(Records drawn from a dataset)

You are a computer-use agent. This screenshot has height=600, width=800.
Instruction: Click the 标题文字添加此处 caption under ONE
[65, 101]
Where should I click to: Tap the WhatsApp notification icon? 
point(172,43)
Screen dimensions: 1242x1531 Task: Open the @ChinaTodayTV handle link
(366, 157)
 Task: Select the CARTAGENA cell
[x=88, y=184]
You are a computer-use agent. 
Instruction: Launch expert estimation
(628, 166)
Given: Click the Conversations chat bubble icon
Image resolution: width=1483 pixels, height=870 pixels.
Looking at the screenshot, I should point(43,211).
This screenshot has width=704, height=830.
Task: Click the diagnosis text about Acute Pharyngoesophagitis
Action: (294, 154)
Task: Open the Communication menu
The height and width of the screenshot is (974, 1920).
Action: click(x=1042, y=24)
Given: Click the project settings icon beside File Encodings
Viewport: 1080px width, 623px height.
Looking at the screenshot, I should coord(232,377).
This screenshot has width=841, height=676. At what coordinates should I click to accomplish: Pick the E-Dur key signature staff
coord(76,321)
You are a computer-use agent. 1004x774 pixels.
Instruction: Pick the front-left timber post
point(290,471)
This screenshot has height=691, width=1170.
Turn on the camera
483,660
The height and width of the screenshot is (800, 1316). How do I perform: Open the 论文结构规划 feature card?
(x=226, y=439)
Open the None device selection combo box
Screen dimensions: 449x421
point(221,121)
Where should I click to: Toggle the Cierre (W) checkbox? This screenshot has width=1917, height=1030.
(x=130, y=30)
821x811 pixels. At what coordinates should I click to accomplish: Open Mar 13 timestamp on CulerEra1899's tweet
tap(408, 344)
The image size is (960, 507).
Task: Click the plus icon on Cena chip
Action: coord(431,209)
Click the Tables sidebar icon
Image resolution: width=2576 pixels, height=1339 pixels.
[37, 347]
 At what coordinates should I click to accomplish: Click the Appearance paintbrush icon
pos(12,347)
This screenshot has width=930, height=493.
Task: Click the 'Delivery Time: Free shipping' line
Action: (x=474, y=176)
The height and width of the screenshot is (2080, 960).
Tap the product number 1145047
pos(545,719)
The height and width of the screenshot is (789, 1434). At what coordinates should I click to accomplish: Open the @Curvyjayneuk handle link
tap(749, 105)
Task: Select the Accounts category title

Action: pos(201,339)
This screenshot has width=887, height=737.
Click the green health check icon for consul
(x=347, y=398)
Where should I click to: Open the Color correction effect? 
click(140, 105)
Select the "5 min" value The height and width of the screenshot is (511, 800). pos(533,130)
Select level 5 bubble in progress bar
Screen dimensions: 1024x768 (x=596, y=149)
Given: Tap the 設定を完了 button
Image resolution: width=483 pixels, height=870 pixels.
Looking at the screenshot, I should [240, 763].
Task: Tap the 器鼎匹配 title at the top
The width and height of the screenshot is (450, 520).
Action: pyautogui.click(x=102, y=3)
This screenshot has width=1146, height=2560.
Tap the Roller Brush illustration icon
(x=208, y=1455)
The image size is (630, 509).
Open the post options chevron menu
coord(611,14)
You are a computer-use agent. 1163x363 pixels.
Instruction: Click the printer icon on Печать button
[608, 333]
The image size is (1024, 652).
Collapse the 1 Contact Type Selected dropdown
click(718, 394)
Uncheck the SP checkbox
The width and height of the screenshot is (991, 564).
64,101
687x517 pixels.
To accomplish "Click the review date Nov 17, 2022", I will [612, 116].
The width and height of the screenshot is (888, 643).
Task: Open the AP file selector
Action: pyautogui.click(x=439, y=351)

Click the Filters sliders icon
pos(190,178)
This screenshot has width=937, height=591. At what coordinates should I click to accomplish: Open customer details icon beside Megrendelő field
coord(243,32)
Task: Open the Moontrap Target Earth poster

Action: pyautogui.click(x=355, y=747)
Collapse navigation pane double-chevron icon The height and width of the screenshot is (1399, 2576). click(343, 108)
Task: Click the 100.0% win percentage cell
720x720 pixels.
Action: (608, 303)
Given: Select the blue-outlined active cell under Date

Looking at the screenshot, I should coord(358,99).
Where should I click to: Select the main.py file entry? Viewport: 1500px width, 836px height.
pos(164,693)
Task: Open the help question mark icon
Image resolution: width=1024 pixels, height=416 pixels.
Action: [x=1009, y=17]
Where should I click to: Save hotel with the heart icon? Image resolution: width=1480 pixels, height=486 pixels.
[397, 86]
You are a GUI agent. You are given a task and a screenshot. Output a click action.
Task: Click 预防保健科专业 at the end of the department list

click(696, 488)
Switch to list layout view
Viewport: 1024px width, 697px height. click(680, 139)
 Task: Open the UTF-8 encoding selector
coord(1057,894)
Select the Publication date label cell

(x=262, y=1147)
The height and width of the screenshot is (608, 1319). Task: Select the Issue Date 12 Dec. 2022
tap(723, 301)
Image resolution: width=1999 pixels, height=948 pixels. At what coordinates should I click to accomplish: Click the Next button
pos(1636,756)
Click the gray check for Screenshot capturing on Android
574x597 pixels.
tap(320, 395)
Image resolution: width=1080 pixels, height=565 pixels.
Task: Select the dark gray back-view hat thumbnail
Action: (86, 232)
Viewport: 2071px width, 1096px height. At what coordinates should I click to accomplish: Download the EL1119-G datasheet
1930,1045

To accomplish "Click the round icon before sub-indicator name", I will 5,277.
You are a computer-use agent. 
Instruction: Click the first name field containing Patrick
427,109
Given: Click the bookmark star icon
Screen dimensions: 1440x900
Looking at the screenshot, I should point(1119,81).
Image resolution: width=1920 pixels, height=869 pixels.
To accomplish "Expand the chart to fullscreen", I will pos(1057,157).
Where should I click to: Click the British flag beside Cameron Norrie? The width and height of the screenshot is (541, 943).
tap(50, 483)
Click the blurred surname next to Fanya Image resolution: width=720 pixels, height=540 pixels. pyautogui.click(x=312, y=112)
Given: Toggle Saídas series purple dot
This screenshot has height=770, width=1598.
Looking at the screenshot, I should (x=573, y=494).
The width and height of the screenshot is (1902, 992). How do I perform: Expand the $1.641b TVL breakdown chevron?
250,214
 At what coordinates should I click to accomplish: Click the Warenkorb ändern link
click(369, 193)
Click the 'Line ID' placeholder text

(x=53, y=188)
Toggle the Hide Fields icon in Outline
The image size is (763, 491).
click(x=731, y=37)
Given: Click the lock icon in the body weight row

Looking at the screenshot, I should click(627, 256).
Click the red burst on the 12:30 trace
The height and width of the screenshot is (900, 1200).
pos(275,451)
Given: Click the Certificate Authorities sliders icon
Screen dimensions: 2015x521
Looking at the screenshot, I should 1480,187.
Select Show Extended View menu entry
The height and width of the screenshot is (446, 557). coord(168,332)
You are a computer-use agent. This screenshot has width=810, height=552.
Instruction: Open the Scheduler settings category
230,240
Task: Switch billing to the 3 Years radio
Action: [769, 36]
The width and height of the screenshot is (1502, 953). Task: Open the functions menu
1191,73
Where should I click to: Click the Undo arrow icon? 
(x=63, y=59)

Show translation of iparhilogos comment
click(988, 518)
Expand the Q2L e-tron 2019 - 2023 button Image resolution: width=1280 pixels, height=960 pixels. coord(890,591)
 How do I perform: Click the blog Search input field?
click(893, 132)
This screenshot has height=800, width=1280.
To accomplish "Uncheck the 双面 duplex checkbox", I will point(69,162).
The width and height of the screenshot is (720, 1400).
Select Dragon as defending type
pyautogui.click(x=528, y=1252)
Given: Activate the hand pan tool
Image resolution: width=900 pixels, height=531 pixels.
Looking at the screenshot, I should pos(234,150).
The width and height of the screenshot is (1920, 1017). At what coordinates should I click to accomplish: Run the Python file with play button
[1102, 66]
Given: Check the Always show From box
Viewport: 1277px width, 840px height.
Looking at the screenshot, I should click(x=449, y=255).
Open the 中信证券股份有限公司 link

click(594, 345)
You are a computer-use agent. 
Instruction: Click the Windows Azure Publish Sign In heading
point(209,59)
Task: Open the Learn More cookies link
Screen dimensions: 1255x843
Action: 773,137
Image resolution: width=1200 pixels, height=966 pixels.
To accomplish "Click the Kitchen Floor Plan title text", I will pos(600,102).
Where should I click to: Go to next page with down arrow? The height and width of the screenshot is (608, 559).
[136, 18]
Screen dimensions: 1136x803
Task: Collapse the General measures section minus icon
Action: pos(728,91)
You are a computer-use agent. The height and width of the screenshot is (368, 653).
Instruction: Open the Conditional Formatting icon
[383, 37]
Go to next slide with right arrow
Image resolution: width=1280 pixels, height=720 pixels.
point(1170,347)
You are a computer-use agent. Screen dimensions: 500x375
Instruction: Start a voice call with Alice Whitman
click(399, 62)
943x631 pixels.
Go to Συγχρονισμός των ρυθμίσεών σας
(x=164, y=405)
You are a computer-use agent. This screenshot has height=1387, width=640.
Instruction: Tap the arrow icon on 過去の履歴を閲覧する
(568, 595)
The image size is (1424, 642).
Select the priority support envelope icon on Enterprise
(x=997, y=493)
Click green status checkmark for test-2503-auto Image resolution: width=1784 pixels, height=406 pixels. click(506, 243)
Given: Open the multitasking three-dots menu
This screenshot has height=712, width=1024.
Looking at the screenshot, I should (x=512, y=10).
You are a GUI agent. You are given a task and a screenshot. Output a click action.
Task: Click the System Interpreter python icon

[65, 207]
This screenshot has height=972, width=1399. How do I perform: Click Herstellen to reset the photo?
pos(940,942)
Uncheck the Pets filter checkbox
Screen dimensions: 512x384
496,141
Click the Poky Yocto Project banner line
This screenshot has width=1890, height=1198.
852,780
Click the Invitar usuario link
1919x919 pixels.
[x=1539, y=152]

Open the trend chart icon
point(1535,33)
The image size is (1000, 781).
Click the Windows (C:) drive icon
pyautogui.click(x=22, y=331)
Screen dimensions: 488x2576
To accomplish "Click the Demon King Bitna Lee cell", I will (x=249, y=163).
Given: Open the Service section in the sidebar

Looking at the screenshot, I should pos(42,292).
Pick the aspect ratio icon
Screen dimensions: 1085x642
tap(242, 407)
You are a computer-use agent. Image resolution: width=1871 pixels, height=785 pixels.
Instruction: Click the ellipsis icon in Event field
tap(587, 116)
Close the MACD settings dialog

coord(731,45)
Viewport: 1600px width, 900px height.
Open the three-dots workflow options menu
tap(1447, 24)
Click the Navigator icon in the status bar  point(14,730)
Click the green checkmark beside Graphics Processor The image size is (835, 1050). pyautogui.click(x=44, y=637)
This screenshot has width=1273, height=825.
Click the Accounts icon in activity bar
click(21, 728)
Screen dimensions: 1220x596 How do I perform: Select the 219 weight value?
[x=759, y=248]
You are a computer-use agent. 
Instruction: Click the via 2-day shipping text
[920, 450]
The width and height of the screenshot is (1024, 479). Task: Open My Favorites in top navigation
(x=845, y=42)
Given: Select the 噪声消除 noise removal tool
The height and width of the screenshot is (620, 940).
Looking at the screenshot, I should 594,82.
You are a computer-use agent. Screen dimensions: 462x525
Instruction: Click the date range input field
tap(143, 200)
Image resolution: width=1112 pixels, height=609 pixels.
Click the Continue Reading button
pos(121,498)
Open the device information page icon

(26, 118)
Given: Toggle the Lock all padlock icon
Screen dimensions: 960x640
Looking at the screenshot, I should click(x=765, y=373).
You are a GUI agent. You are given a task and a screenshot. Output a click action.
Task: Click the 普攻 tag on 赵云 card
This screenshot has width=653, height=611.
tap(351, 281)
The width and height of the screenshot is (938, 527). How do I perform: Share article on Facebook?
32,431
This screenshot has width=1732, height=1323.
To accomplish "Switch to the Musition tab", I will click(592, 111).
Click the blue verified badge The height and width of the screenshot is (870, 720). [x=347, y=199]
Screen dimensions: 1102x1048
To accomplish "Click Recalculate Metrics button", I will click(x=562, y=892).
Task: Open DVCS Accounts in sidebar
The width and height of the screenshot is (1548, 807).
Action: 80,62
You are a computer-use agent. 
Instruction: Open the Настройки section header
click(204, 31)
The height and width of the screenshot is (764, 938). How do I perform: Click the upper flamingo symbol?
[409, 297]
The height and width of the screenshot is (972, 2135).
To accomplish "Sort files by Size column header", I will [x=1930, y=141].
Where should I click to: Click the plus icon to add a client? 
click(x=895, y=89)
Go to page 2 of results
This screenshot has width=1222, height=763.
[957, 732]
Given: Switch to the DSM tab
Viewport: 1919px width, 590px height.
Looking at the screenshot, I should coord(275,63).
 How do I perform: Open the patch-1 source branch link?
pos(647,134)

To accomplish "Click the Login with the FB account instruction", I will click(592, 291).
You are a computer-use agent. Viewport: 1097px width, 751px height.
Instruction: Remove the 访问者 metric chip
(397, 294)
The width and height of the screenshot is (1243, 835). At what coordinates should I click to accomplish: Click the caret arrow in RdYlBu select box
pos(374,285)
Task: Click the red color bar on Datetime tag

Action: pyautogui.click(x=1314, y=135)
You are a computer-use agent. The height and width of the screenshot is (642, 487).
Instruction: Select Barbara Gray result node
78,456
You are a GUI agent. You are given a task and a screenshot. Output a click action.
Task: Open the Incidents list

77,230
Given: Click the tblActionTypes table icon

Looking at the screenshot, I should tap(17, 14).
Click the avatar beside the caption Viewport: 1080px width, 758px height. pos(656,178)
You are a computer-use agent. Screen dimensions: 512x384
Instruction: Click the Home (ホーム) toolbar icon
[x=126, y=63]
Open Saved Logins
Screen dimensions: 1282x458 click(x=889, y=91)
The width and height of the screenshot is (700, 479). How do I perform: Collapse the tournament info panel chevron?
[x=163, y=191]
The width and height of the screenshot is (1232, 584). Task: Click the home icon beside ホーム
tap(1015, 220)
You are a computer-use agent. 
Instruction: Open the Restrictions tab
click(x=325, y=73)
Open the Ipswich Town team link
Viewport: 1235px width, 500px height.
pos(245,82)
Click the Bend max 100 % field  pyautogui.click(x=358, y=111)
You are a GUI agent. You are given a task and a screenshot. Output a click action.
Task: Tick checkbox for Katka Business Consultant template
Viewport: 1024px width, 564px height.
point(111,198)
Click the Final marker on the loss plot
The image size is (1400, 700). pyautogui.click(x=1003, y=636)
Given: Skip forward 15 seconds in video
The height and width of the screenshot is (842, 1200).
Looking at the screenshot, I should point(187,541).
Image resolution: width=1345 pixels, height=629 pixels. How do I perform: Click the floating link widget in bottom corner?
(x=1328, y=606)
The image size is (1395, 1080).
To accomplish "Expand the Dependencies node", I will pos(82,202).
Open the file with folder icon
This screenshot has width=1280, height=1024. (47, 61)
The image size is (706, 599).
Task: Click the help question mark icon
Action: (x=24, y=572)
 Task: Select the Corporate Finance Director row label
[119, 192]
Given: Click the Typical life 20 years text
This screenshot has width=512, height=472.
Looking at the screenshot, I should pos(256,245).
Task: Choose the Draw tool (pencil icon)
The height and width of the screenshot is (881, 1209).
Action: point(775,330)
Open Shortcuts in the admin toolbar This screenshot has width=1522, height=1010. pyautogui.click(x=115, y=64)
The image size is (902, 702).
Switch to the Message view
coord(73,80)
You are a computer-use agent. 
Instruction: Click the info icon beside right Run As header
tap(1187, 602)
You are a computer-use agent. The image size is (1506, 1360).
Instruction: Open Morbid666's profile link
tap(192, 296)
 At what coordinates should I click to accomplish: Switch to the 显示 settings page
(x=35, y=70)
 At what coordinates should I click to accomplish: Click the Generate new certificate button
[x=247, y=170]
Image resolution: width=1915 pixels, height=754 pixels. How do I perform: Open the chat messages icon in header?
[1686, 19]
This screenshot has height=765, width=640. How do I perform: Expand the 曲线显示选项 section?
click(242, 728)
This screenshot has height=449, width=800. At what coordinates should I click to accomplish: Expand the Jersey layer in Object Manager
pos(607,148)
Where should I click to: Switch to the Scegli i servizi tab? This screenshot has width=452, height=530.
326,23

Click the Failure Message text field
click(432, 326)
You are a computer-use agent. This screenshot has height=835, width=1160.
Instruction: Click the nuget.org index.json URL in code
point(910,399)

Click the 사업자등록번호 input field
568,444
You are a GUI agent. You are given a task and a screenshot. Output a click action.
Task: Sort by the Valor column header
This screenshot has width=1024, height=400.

#### TASK TO COMPLETE:
Look above for the line that contains "Click the green health check icon for consul". Starting there, transcribe every line exactly until you have copied the line that contains "The image size is (1024, 652).".

#### WRITTEN RESPONSE:
Click the green health check icon for consul
(x=347, y=398)
Where should I click to: Open the Color correction effect? 
click(140, 105)
Select the "5 min" value The height and width of the screenshot is (511, 800). pos(533,130)
Select level 5 bubble in progress bar
Screen dimensions: 1024x768 (x=596, y=149)
Given: Tap the 設定を完了 button
Image resolution: width=483 pixels, height=870 pixels.
Looking at the screenshot, I should [240, 763].
Task: Tap the 器鼎匹配 title at the top
The width and height of the screenshot is (450, 520).
Action: pyautogui.click(x=102, y=3)
This screenshot has width=1146, height=2560.
Tap the Roller Brush illustration icon
(x=208, y=1455)
The image size is (630, 509).
Open the post options chevron menu
coord(611,14)
You are a computer-use agent. 1163x363 pixels.
Instruction: Click the printer icon on Печать button
[608, 333]
The image size is (1024, 652).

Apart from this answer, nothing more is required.